In March and April, Claudio Mekler, the owner of five retail centers in South Florida, was busy. As COVID-19 was forcing his tenants to close their businesses, he was focused on working out forbearance deals with them.
“When making the decisions on forbearance, we analyzed each case and made one-on-one decisions based on real data,” said Mekler, CEO and founder of Sunrise-based Miami Manager. “We negotiated agreements that benefited the tenant, our investors and our lenders.”
That strategy mitigated the immediate need for rent relief. Mekler took a personalized approach to each situation. For instance, if a tenant paid six months in advance, he would reduce the rent by 50 percent. He let a tenant who was halfway through construction of a new store defer rent payments in April and May so they would only have to pay the common area maintenance, or CAM, fees during that time.
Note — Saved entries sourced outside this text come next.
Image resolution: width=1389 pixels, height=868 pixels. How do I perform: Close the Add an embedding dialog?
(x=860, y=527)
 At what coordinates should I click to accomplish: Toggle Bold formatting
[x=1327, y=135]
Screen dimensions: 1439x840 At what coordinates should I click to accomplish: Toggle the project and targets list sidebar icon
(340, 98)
“Another tenant paid us 50 percent of the rent plus the CAM in April, May and June,” Mekler said. “In July, the business was to begin paying full rent again. Then in January, February and March 2021, that tenant will pay full rent plus installments of the deferred rent.”
As Mekler has worked through agreements with current tenants, he is still approached by companies interested in leasing space in the shopping centers that he owns, manages and leases in Miami-Dade, Broward and Palm Beach counties.